Although the Random House Webster's College Dictionary canonizes the error (as they do for any sufficiently common mistake), Dictionary.com gets it right. As does almost every contemporary usage guide I can find: Paul Brians's Common Errors in English Usage, The Mayfield Handbook of Technical and Scientific Writing. Even About.com correctly explains the difference. I needn't multiply examples when Google will do it for me.
One thing that is interesting though is an observation made at Motivated Grammar. The author there notes, taking a cue from the OED (which dates this error to 1923), that this confusion appears to have arisen quite abruptly around 1920, which abrupt rise he demostrated with the aid of Google Books.
I had to try for myself.
The first occurrence of 'flaunt the law', index in Google Books, is from 1905, in the Pacific Medical Journal. This is as opposed to the 99 indexed occurrence of 'flout the law' that occurred up till that year.

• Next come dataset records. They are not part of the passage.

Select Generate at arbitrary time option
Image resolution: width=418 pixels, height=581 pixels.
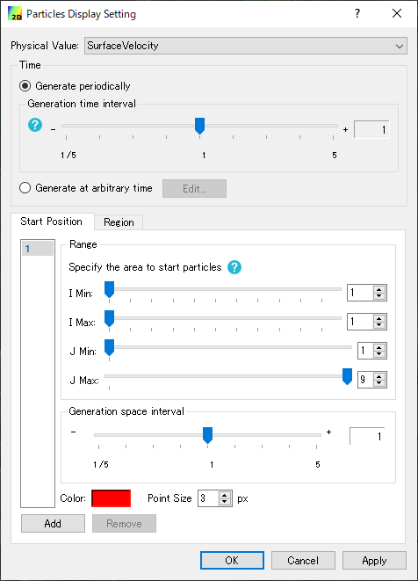click(x=86, y=188)
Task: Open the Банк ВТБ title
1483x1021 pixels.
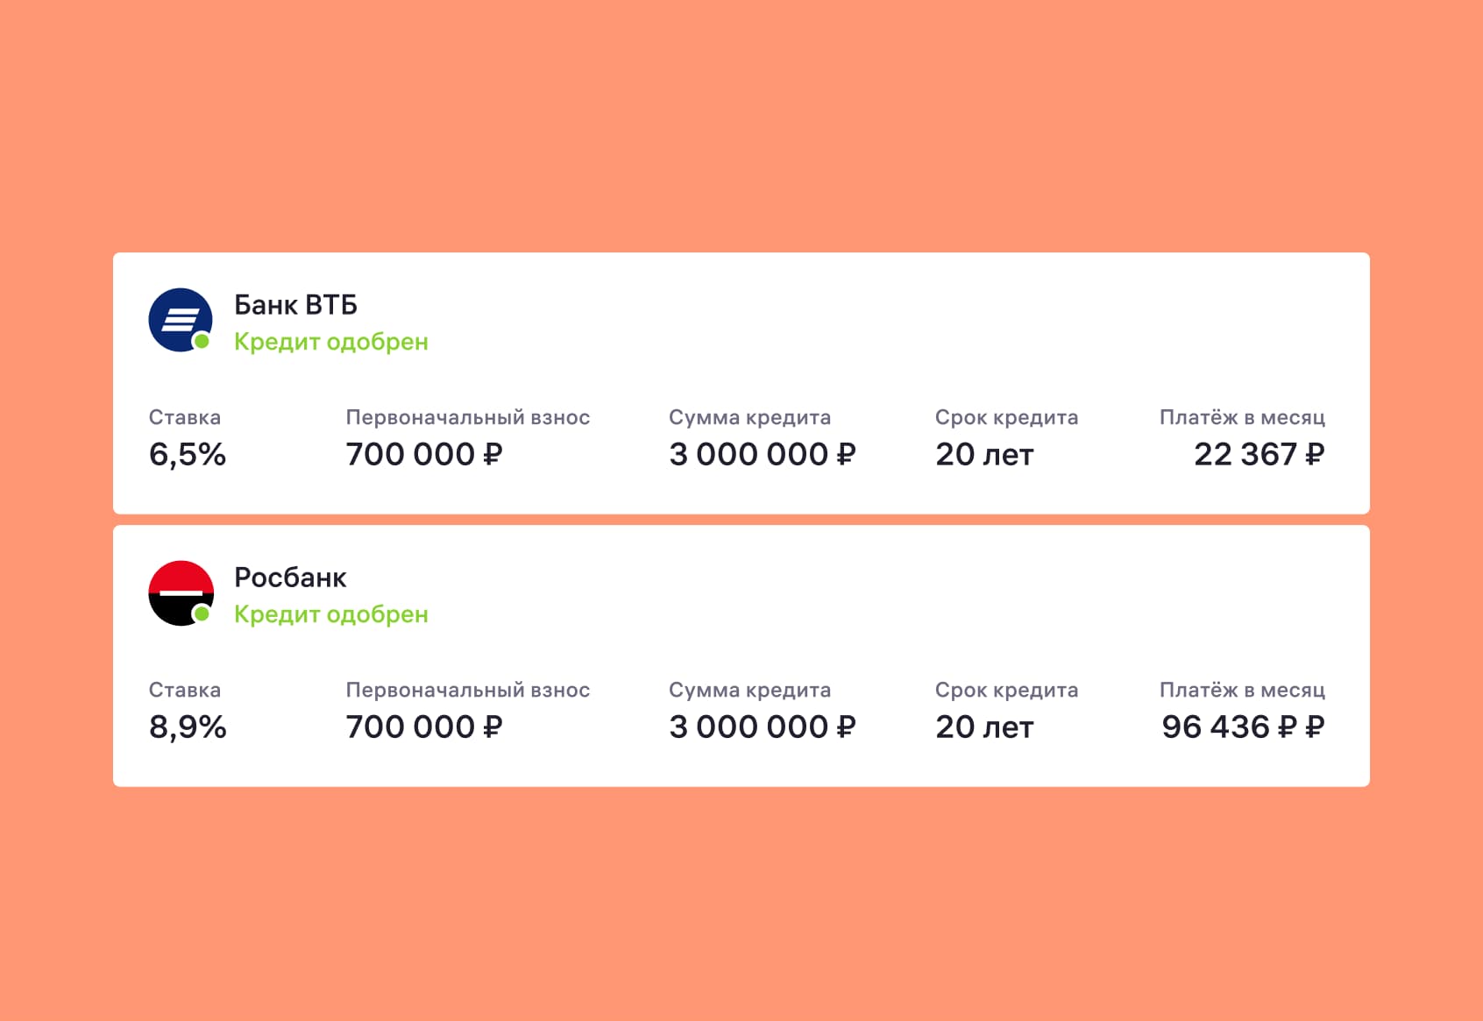Action: (x=295, y=305)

The first occurrence of 'flaunt convention' is from 1915, as opposed to 29 occurrences with 'flout'.
I decided to chart the occurrences of the two forms of these two phrases--'~ the law' and '~ convention'--in 5 year periods. Then I decided to compare the frequency of the two forms in each period and to look at the change over time.

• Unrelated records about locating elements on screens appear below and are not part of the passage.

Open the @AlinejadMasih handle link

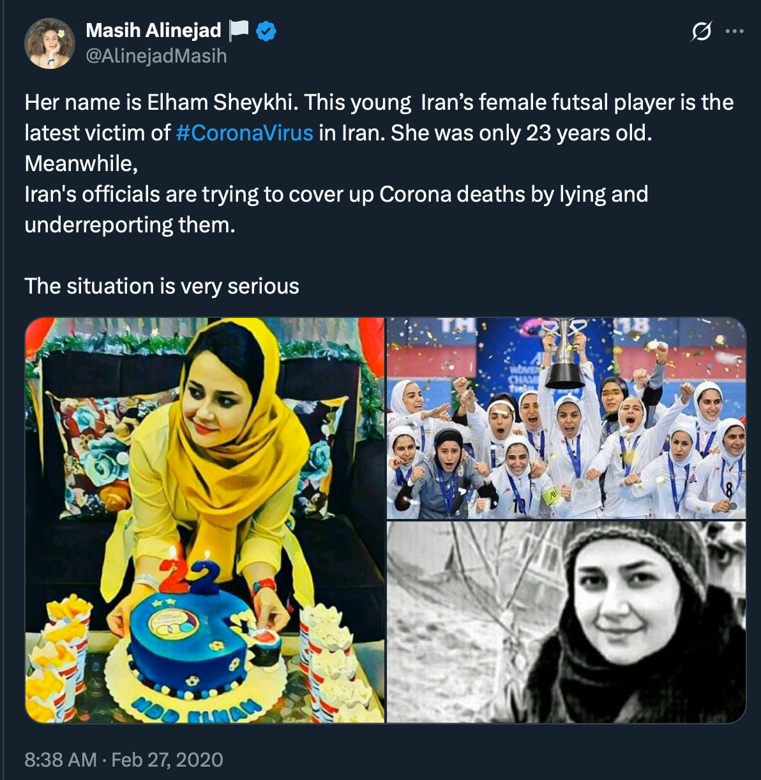[156, 56]
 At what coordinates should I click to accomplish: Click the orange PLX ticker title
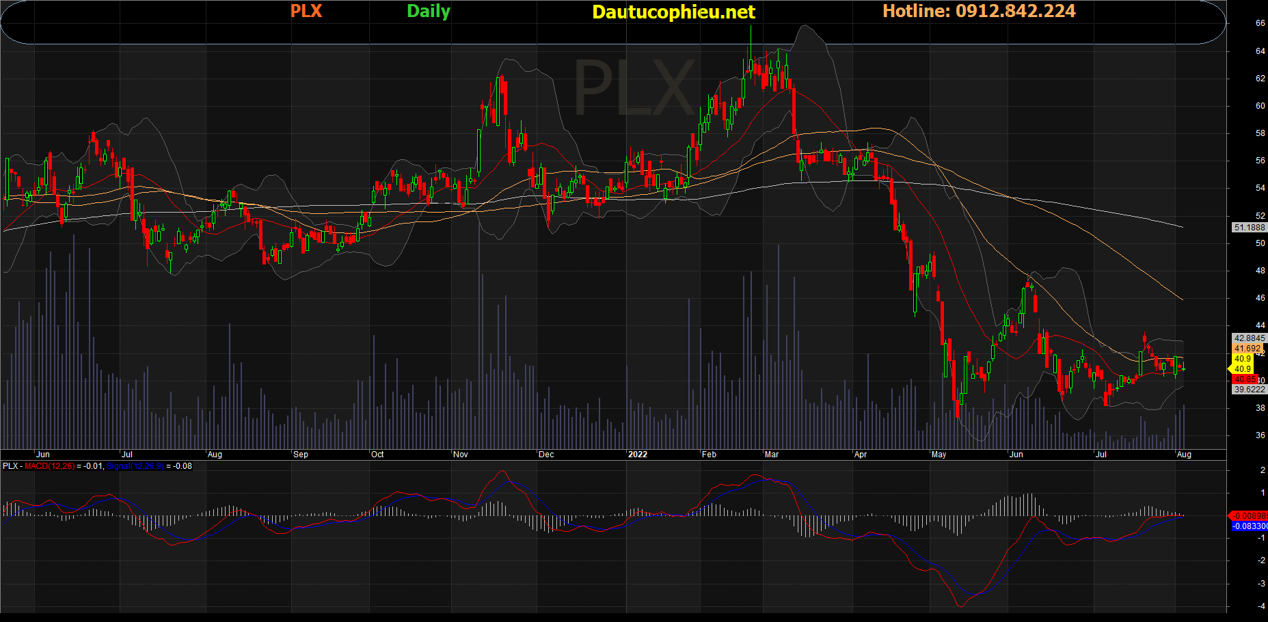coord(306,12)
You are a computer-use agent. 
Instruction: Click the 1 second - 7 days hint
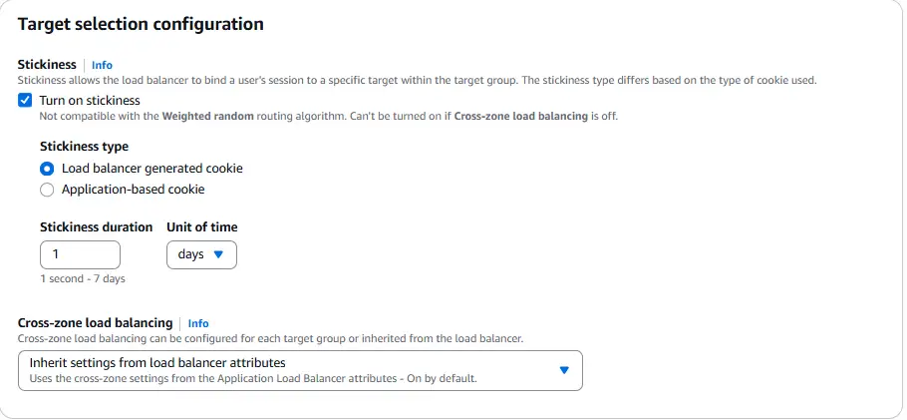(83, 278)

A couple of things need to be noted. First, the sample-size is very small in the initial years (the total number of occurrences in 1905-10 was only 32, it only broke 500 in 1965-68, and 1000 in 2000-04), thus there is a tremendous level of noise in the early periods. Second, nothing was done to keep one book from being double-counted; what was counted was the number of books in which the phrases in question appeared, not the number of times the phrases themselves appeared; a book could theoretically be counted 4 times. Moreover different editions of the same book could be counted as different books, possibly in different periods. Finally, it is known that some books counted as instances of the erroneous usage, which books were in fact using it to point out that it was an error, e.g., the Dictionary of Disagreeable English, The Dimwit's Dictionary, and others. Thus it is quite likely that the ratio for recent decades is skewed high. Further, it should go without saying that the sample is of published books, and does not attempt to represent spoken usage.
The resulting charts however are fascinating, and do not show the expected roughly exponential increase one would tend to expect, in the adoption of a phrase. We see a sharp decline in the period of '45-50. Followed by a sharp increase rounding out at around 24% in the second half of the 70s. This is followed by a slight drop-off.
It would be interesting to try to account for the peaks and troughs. Did WWII result in a larger percent of publications in the 40s being authored by professors as opposed to novelist and journalists? Did some popular style-guide lambaste the error in the 70s? Who knows. I leave that to my readers, to whom I also leave the task of pointing out the deficiencies of my statistical analysis.
While there are many questions left, a couple things can be stated with some certainty: The use of 'flaunt' meaning 'flout' (in published writing) can be traced to the early 20th century. It has never been used by a majority (in writing). Finally, it is fairly obvious that it is an error insofar as it is clear that the substitution is based on similarity of sound leading to a confusion of meaning, and not on some natural extension of meaning. Neither can it be credibly interpreted as an intentional figure of speech.
Anyway, while I can't place too much fault on the poor, confused author for his inarticulate expression of outrage at the president, I can recommend that, in general, if one runs a full page ad in a national newspaper that he have someone with a decent sense of the language review the proof.